Ron...yes, I received my swap receiver about a week ago and it's doing exactly the same things. I'll try to recreate this from the beginning. Before I start, yes, the problems are happening ONLY on my Fox local 009-00 KMSP.

1. I create a timer using either OTA Fox (009-1) or Satellite Fox (009-00). I select "new episodes."

2. The episodes will appear in the timer list, the guide and the schedule list (showing once or twice depending on whether they are occurring again within the next 9 days.

3. If the timer I just set happens to be for a show happening today it WILL record properly. However, if the show is not today, the timer magically disappears from the schedule. A couple of times it has appeared in the schedule as a timer event skipped by user 1. However, most of the time it simply disappears from the schedule and the guide. The timer itself still appears in the list of timers but it simply won't work.

I'll disable the OTA (as you requested) and see if this effects anything. As a reminder, this is also now happening with one of my 622's. The 622 in question has been great for a long time prior to this problem.
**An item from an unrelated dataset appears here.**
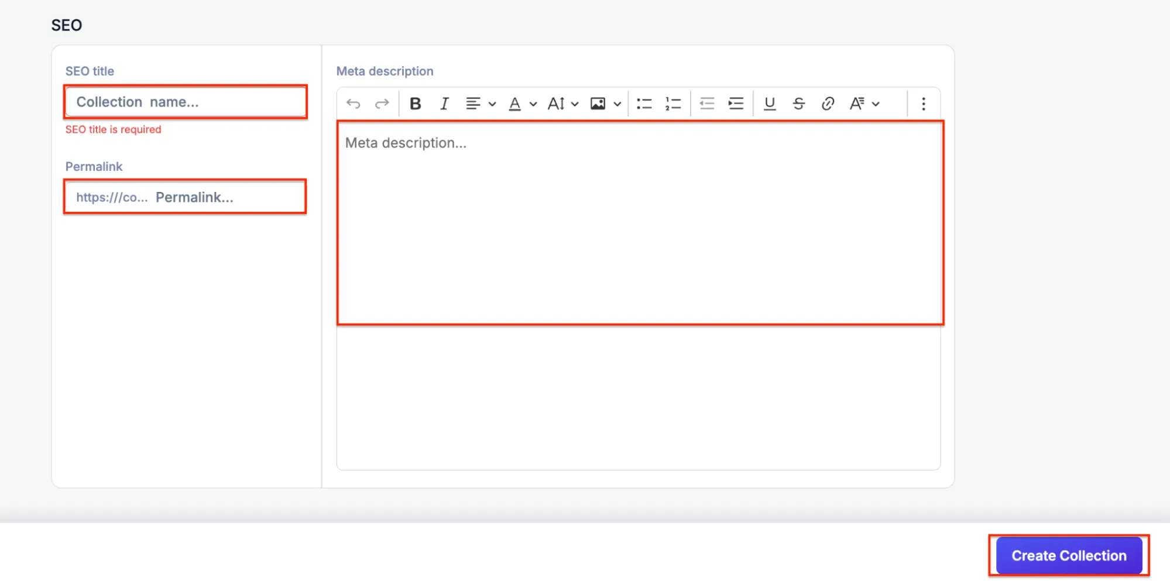Toggle bold formatting

point(416,104)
Please let me know if I can provide additional details.


----------



## johnstred (Aug 8, 2005)

Oh, i forgot to add: One more curious observation is that when I try to EDIT this broken/empty timer, the only two options available to me are NEW and ALL. All the properly working timers show all the options available in EDIT mode; i.e. weekday, weekly, etc....


----------



## pmsmith66 (Feb 13, 2003)

One strange but important point. I started with 2 622's and then added 2 612's a few weeks ago. One of the 622's is now having the above detailed problems while the other is working perfectly. Also, only one of the 612's is having the problems. I just checked the other one and it's perfect. It makes no sense to me.


----------



## lpmiller (Mar 8, 2007)

I would be curious to see if you have the problem with channel 5 OTA, as ugly betty also gave me this problem till I moved it to the mapdown channel.


----------



## pmsmith66 (Feb 13, 2003)

lpmiller said:


> I would be curious to see if you have the problem with channel 5 OTA, as ugly betty also gave me this problem till I moved it to the mapdown channel.


I'll set it up right now and give it a shot. I'll let you know if anything goes haywire tomorrow.

I've just set the timer for Ugly Betty OTA and it shows that we're good for tonight but it does NOT appear on the schedule or the guide for next week 10/2.


----------



## BobaBird (Mar 31, 2002)

Could map-downs be part of the problem? No timer issues on either of my 622s with mapping not enabled for either local or national channels.


----------



## pmsmith66 (Feb 13, 2003)

BobaBird said:


> Could map-downs be part of the problem? No timer issues on either of my 622s with mapping not enabled for either local or national channels.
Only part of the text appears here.